Records held in a dataset:
= = = = = = =

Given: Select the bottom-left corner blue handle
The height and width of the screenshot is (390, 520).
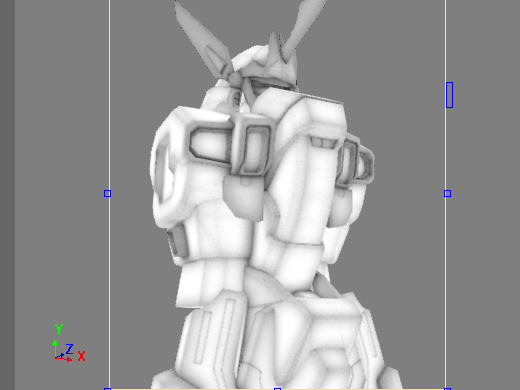Looking at the screenshot, I should pyautogui.click(x=107, y=389).

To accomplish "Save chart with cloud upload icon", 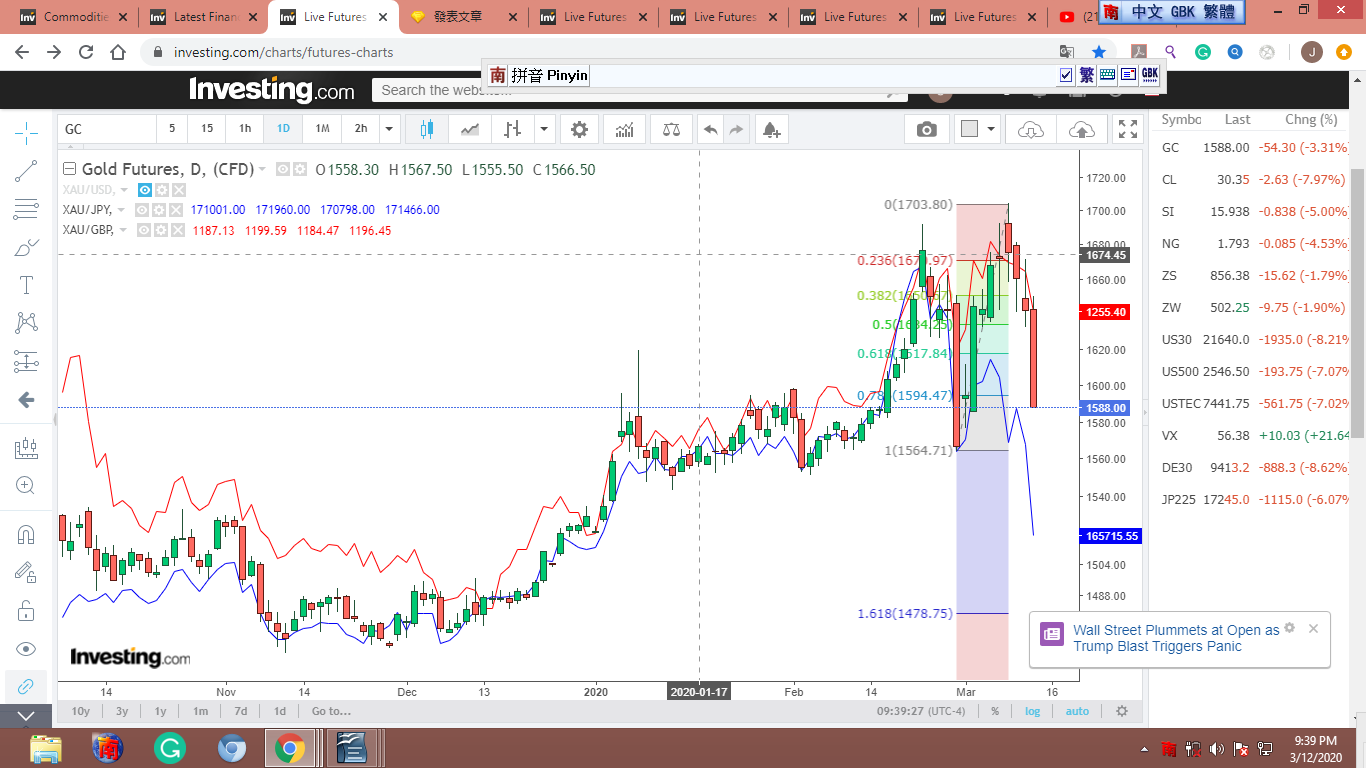I will (x=1081, y=129).
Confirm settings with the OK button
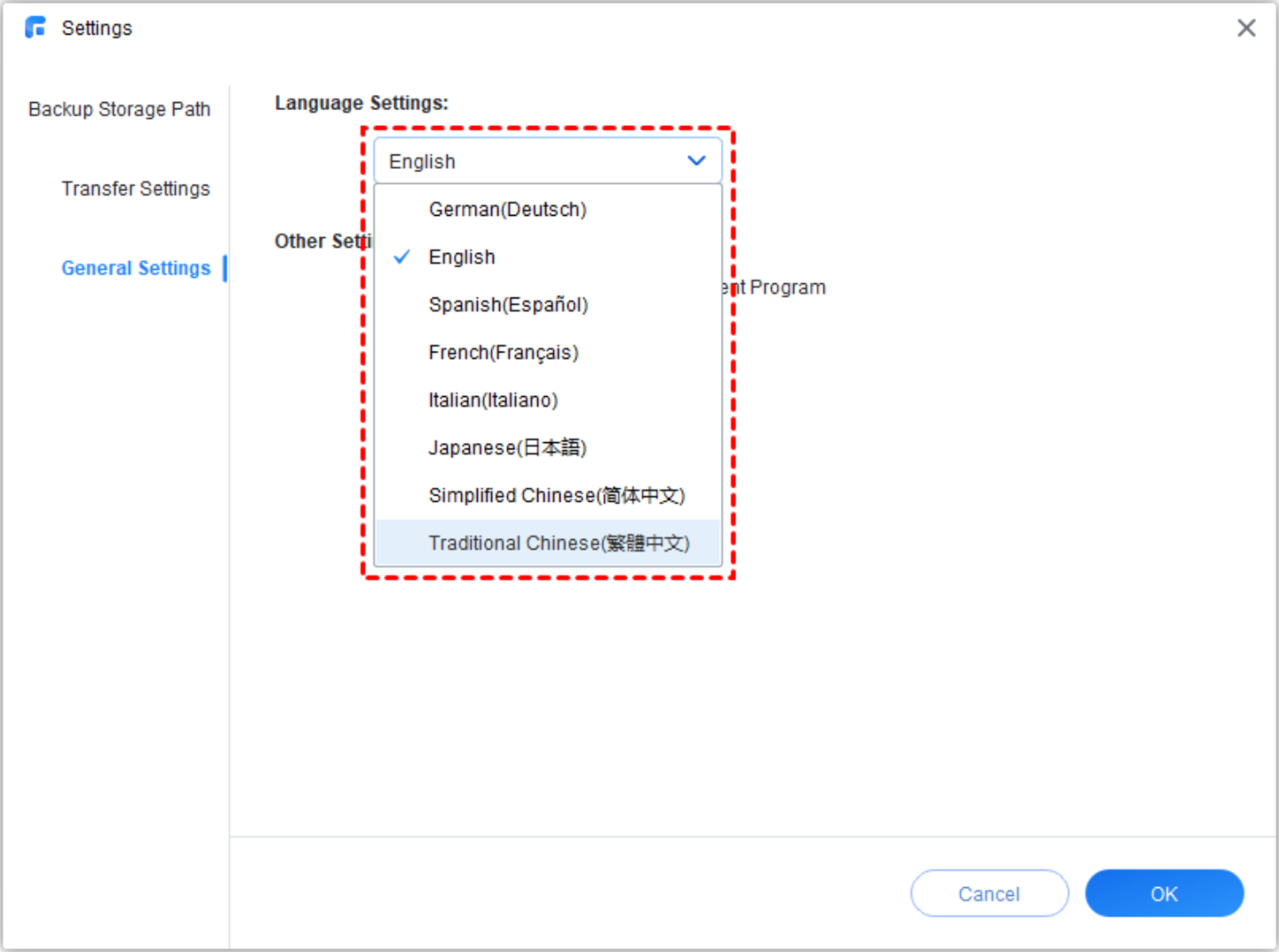The width and height of the screenshot is (1279, 952). pyautogui.click(x=1164, y=893)
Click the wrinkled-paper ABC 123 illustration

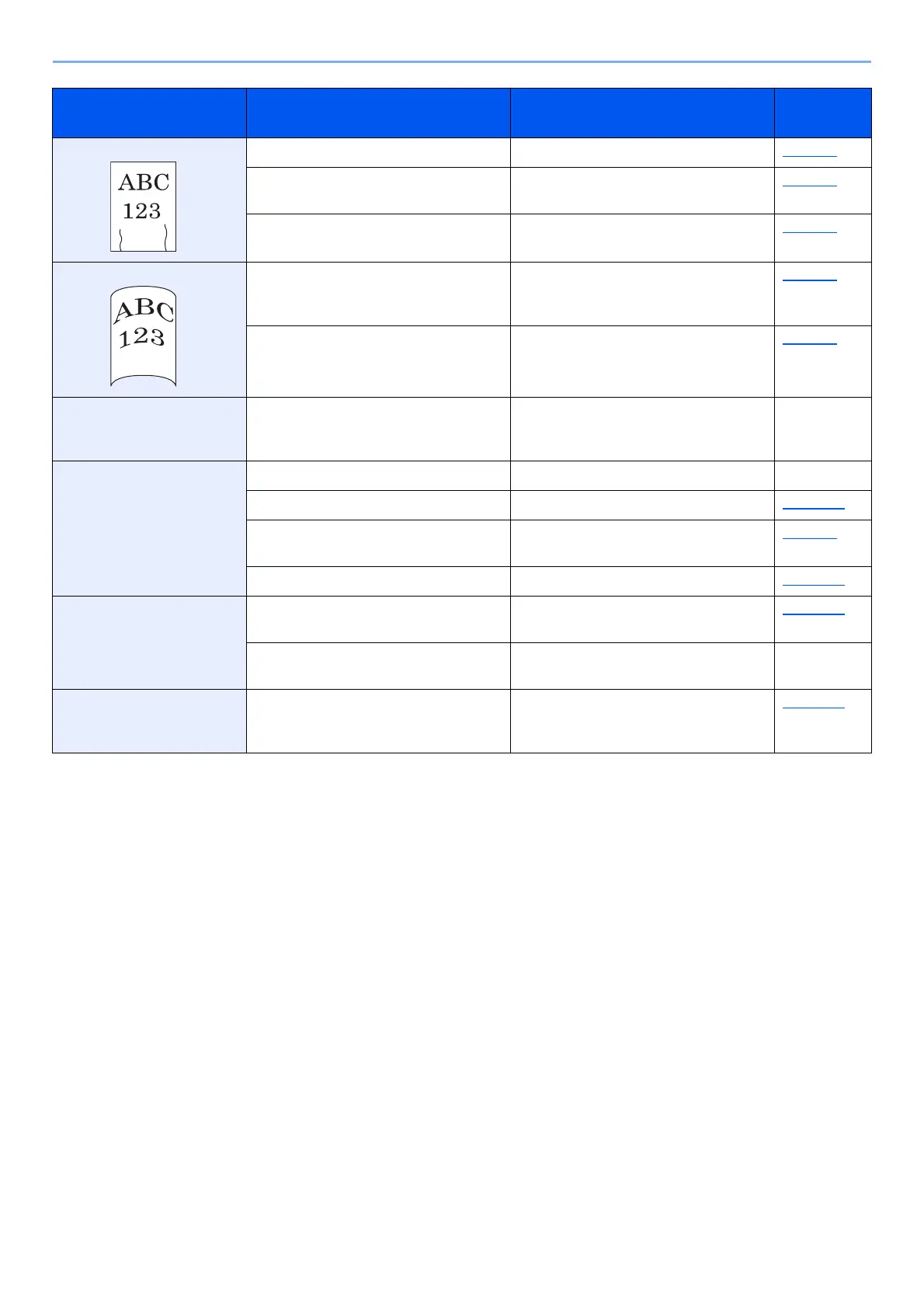tap(143, 206)
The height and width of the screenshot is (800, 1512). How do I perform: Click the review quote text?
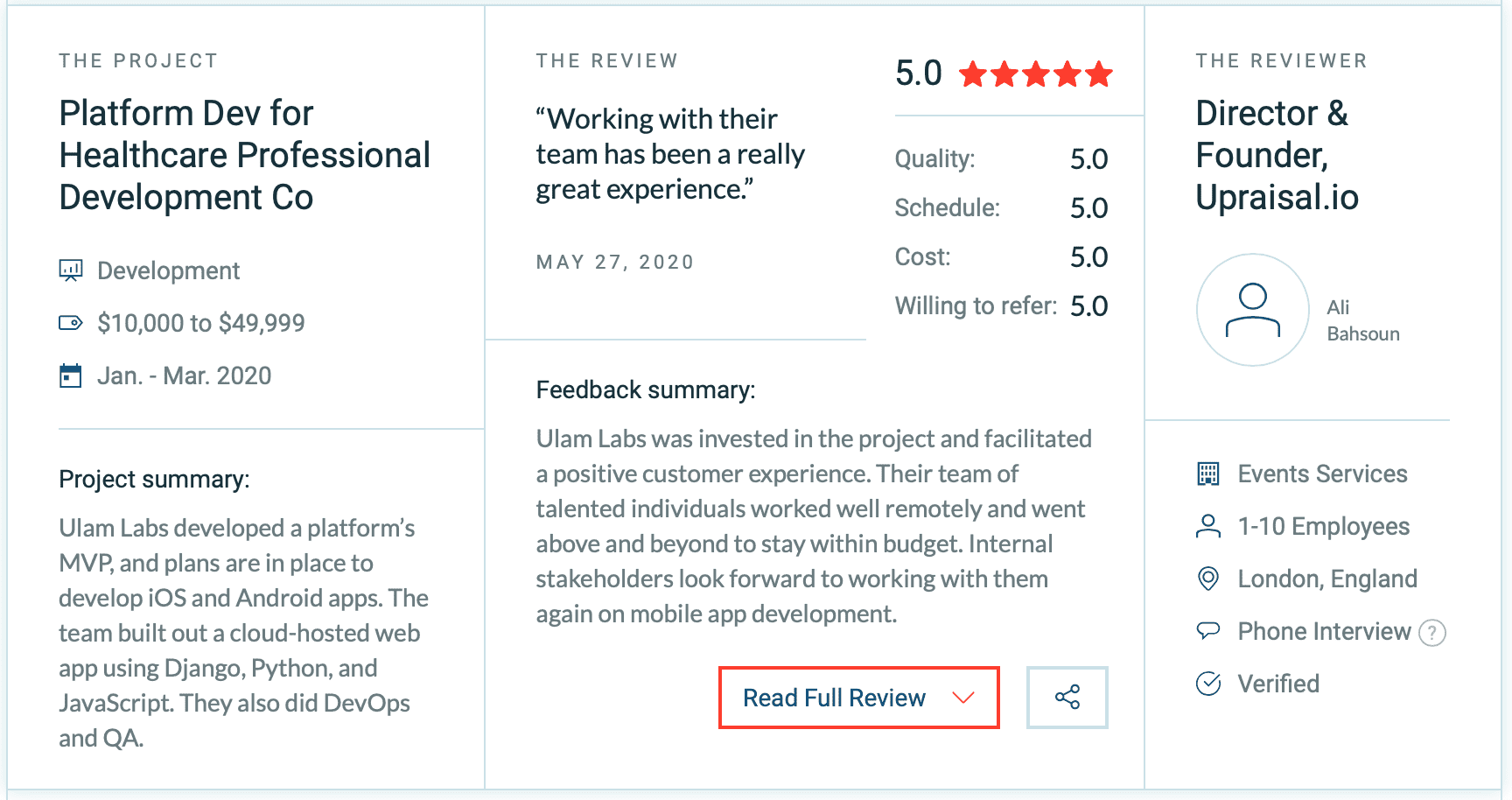669,154
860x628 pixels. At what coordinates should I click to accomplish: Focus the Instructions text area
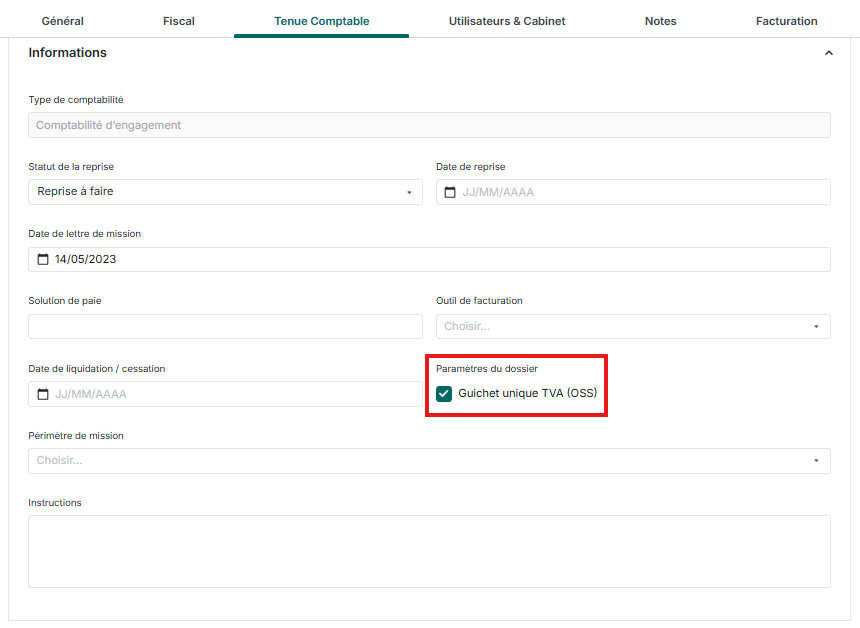429,551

= = = = = = =

DIRECTIVE
Copy the stretch of material from the line containing "860x628 pixels. At" through the end of the material, swapping "Instructions" for "Notes" and leaving everything else unchanged. Omit the pictures from your copy.

THE ANSWER
860x628 pixels. At what coordinates should I click to accomplish: Focus the Notes text area
429,551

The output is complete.